**Dataset records:**
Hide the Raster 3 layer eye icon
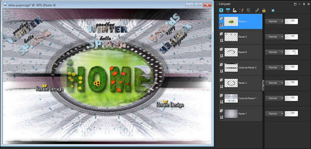[x=222, y=40]
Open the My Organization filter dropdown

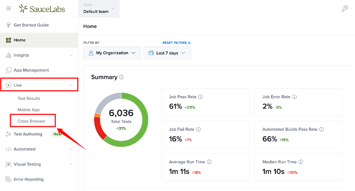point(112,53)
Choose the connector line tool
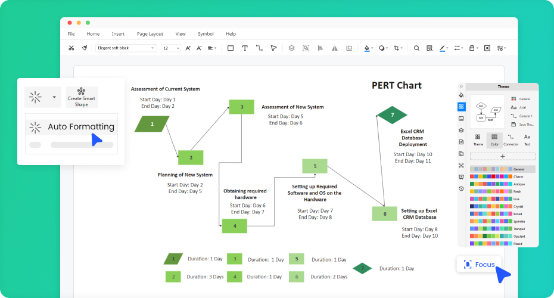554x298 pixels. 259,48
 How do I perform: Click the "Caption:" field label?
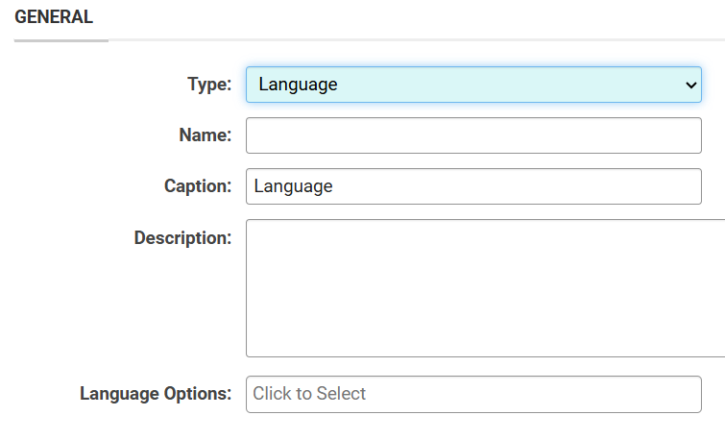coord(198,186)
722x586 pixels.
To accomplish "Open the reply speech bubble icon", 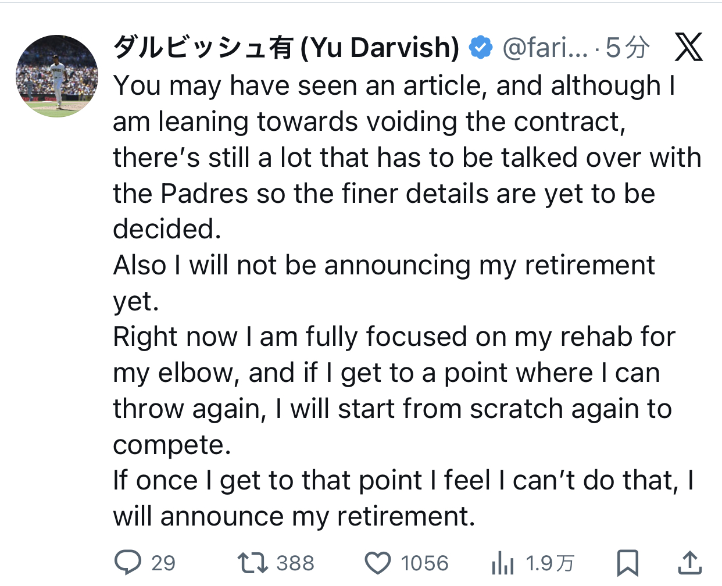I will (x=128, y=563).
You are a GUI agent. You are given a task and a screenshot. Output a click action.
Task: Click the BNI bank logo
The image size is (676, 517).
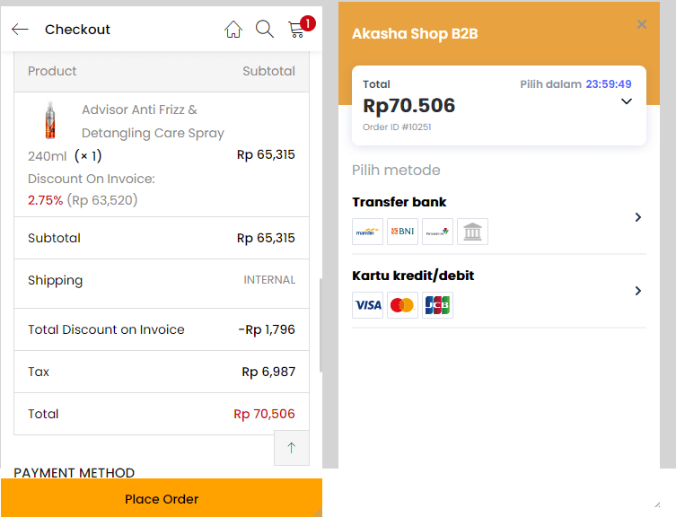pyautogui.click(x=402, y=232)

**Your task:** Print, exactly and without pictures, the lines from the one holding "You are a GUI" through the last line of the entries above, both included.

**Output for this task:**
You are a GUI agent. You are given a task and a screenshot. Output a click action.
Task: Click the BNI bank logo
The image size is (676, 517).
pyautogui.click(x=402, y=232)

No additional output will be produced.